Florimond de Raemond (1540– 17 November 1601) was a French jurist and antiquary. He is now known for a multi-volume history of recent events in France, written from a Roman Catholic point of view, and other popular works promoting the Counter-Reformation perspective against Protestant arguments. De Raemond was born in Agen and died in Bordeaux.

==Life==
His father was Robert I^{er} de Raymond, 2^{ème} seigneur de Suquet (died in 1605) and his mother, née Marie de Saint-Gilis. De Raemond was a pupil of Petrus Ramus and a Protestant convert, but later reverted to Catholicism. He was a friend of Montaigne and Blaise de Monluc.

==Works==
He published a popular work on Pope Joan in 1587, L'Erreur populaire de la papesse Jeanne, in which he argued, following Onofrio Panvinio, that the story was a myth, and the references in the chronicle of Martinus Polonus were later interpolations. In 1597 his L'Anti-Christ was an exposition in French of the Catholic arguments against the Pope as Antichrist, following Robert Bellarmine and Nicholas Sanders at an accessible level. The primacy of the apostle Peter over the other eleven was referred to Tertullian; the Primacy of Simon Peter is a basic Catholic argument for Papal Primacy. The work is a bitter polemic against Protestants, and defends the role of the Papacy in the Church. His Histoire attributed the impact in France of the Protestant Reformation to Marguerite de Navarre and Gérard Roussel. It appeared posthumously in 1605, in eight books, of which the sixth has been attributed to his son François.

> _SOURCE INFORMATION_
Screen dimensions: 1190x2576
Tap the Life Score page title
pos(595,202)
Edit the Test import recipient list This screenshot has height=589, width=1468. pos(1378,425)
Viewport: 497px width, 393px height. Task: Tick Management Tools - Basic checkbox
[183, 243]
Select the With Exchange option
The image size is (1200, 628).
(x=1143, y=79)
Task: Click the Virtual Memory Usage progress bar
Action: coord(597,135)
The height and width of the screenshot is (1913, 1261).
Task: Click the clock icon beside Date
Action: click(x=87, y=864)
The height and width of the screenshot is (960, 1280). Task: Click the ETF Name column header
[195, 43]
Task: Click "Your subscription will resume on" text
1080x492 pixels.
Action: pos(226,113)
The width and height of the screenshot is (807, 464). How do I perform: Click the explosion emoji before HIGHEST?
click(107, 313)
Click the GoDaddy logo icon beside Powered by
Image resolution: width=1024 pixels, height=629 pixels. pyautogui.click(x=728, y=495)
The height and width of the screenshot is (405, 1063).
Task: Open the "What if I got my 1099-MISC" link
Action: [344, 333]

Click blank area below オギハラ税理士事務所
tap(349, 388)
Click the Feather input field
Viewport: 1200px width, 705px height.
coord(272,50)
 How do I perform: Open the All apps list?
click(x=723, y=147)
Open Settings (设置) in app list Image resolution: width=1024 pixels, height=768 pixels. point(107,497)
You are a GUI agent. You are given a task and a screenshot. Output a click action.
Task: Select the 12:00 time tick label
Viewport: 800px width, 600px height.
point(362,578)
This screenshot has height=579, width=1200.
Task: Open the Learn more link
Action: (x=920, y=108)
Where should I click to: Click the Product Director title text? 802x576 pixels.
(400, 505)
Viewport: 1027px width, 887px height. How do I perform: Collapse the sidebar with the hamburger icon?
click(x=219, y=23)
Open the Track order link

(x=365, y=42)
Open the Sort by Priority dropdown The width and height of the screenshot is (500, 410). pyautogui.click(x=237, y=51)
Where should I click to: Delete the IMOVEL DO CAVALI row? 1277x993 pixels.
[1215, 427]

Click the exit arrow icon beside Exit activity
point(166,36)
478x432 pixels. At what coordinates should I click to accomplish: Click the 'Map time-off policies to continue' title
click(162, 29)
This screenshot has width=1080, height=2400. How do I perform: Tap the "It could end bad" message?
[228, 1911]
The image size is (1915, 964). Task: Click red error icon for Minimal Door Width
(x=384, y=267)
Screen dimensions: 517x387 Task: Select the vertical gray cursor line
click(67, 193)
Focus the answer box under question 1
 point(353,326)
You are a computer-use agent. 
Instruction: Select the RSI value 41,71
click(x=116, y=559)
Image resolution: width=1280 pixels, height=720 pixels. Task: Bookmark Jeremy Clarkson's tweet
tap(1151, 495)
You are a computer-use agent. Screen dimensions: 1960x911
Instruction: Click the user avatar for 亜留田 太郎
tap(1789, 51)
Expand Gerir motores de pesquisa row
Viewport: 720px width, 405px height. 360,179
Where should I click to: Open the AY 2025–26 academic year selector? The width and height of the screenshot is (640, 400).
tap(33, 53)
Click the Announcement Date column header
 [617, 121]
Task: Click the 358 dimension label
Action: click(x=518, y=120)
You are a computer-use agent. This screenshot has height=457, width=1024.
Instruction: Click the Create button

> _TASKS AND EXERCISES_
1 - According to the passage about Florimond de Raemond, in what year did he publish his work on Pope Joan?
2 - From the passage about Florimond de Raemond, extract the part that opens with the words containing "Florimond de Raemond" and closes with "died in Bordeaux.".

> _RESPONSES BY ITEM NUMBER_
1 - 1587

2 -
Florimond de Raemond (1540– 17 November 1601) was a French jurist and antiquary. He is now known for a multi-volume history of recent events in France, written from a Roman Catholic point of view, and other popular works promoting the Counter-Reformation perspective against Protestant arguments. De Raemond was born in Agen and died in Bordeaux.